I recently moved from Delaware to Florida, so this tip is even more important now. We have ceiling fans in most rooms. In the hot summer days, I flip a switch to rotate the ceiling fans so they go clockwise. Lifehacker explains how that works. When it starts to get “cold” here, I’ll flip the switch so the fans go counter clockwise. I leave the ceiling fans in the living and family rooms on 24/7 because it continually shuffles the air around, causing the A/C to work less hard. If you live in areas where winters are cold, be sure to position your furniture so it does NOT cover air vents. Seems common sense to me. However, I’m continually amazed at the number of people that I help with organization techniques who “never thought about that”!
Use less bleach when washing white clothing. How? Put the whites in your washer at night, pour in bleach, agitate the washer 1 minute to mix the bleach. Then, simply turn off the washer and let the clothes sit overnight. The next morning, turn the washer back on and wash the clothes as you normally would.
Spend Only Dollar Bills: I have always tossed change I ended up with at the end of each day into a jar. I try really hard not to use those coins for anything other than going on vacations. That is one way that I can have “found money” to play with while on vacation. If I have an emergency, that jar of change is the first thing I use.
You can save money by many Do It Yourself (DIY) tasks. There are loads of online resources you such as WikiHow, eHow, and YouTube. Home Depot also provides lots of free classes on all sorts of topics regarding home repair. If you plan to make a garden, check your local garden center for free classes. Check with natural parks in your area for a wide variety of community classes. Another example, when I moved to Florida, I attended a free Hurricane Training conference at The Shell Factory. Kitchen specialty stores, fabric stores, hobby stores, computer stores, craft stores, etc. all offer free classes. Not only will you find the free classes entertaining and helpful, but you might just surprise yourself and learn a new hobby along the way! Do a web search for “free classes on xxxxx” (enter the training you are interested in learning about).
Visit restaurants before they change from their “lunch menu” to their “dinner menu”. Many times, the serving sizes are exactly the same; however, lunch menus are always cheaper. Another trick we use if it is past “lunch” is to buy a variety of appetizers, which are always cheaper than entrees. We each get different appetizers and then share among ourselves. The variety is always fun. Another nifty trick we use is going to restaurants during Happy Hour. Normally, appetizers are half-price during Happy Hour. Food helps to prevent people from becoming inebriated. Their profits during Happy Hour is when people buy alcoholic beverages. Why do you think that Happy Hour is so popular no matter where you go?
Many state and national parks offer “Senior Passes”. Sadly, the government increased the cost of a lifetime senior pass from $10 to $80! If you are currently in the US Armed Forces or a Veteran, you can get into any national park for free. If you volunteer more than 250 yours/year, you can also get a free annual pass.

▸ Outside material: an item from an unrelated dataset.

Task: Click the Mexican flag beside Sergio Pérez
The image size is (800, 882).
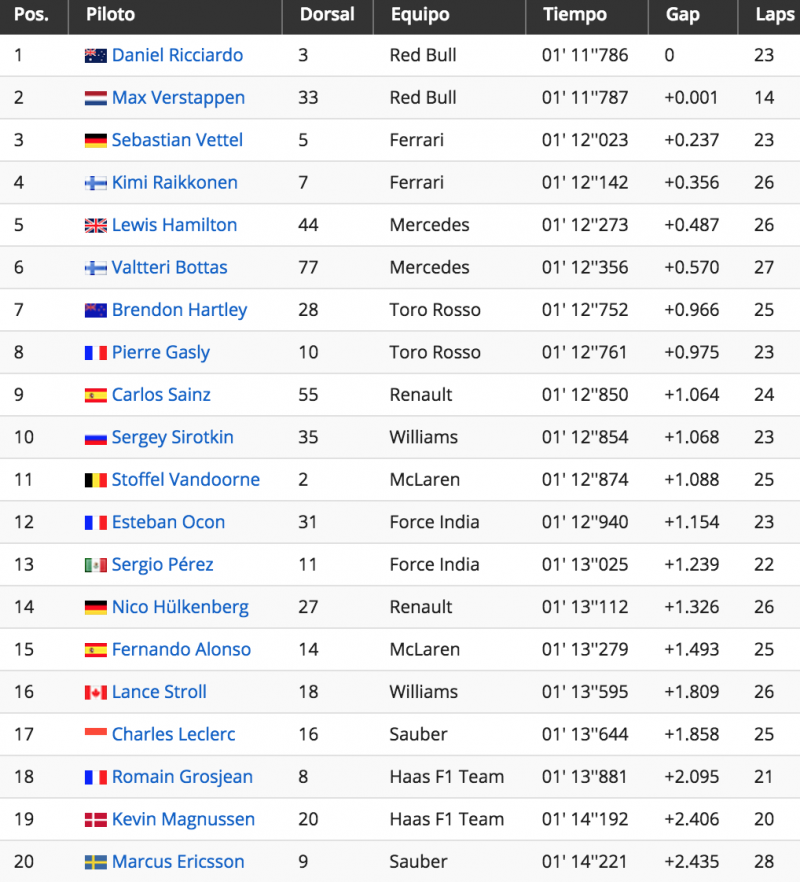Action: point(96,565)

If you go to afternoon matinees, you save money. Theater managers want to make money all day long, so they discount entrance fees when most people are at work. You can also borrow movies for free by signing up with your local library. Just be sure to return the DVDs by the due date to avoid paying a penalty.
Another nifty trick I have always used is to “take it out in trade”. When I was young, my Mother told me that she would give me money to BUY ONE outfit at a store or to MAKE TWO outfits. That was a no-brainer. From her perspective, she would spend the same amount of money either way. She also knew that the quality of homemade clothing would be better quality than I could afford to buy.

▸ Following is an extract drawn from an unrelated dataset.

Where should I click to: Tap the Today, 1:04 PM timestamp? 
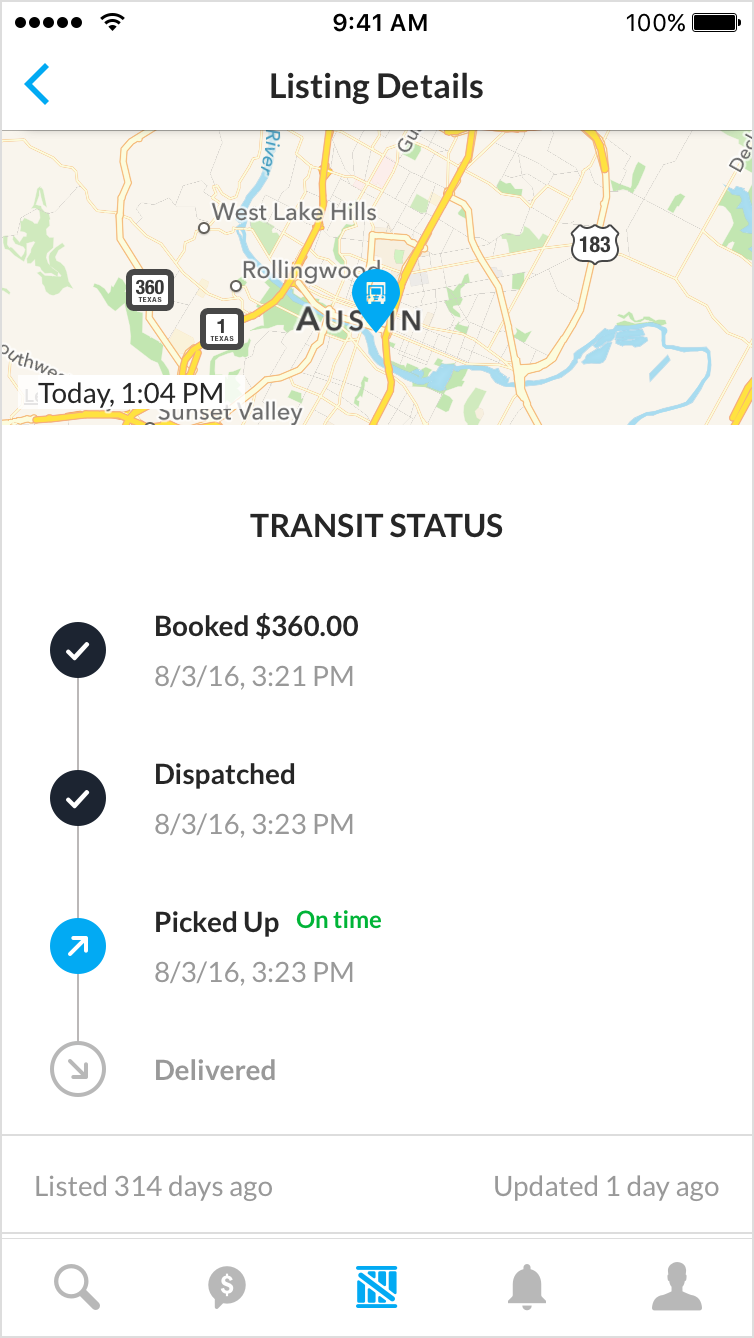tap(130, 393)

That nifty trick has helped me many times throughout my life. Things were really tight after I got married. Because of my Mother’s technique, I was able to make most of my son’s clothes. As you know, when children are small, they outgrow their clothes almost weekly!!!
That nifty trick came in handy again after we moved to Las Vegas and became friends with horse ranch owners. My son was mesmerized by the horses. so, I worked out a deal with the horse trainer. I made jodhpurs for her and she gave my son horseback riding lessons.
I made a smoking jacket for a co-worker and in exchange, he made an amazing sewing center for me (photo on the right).
My point in all of the above information is: that is what the Depression-Era folks did. Think outside of the box and look at things differently. Look around home to find different uses for things you already have at home.
If you have other tips you use, please leave a comment to share with others.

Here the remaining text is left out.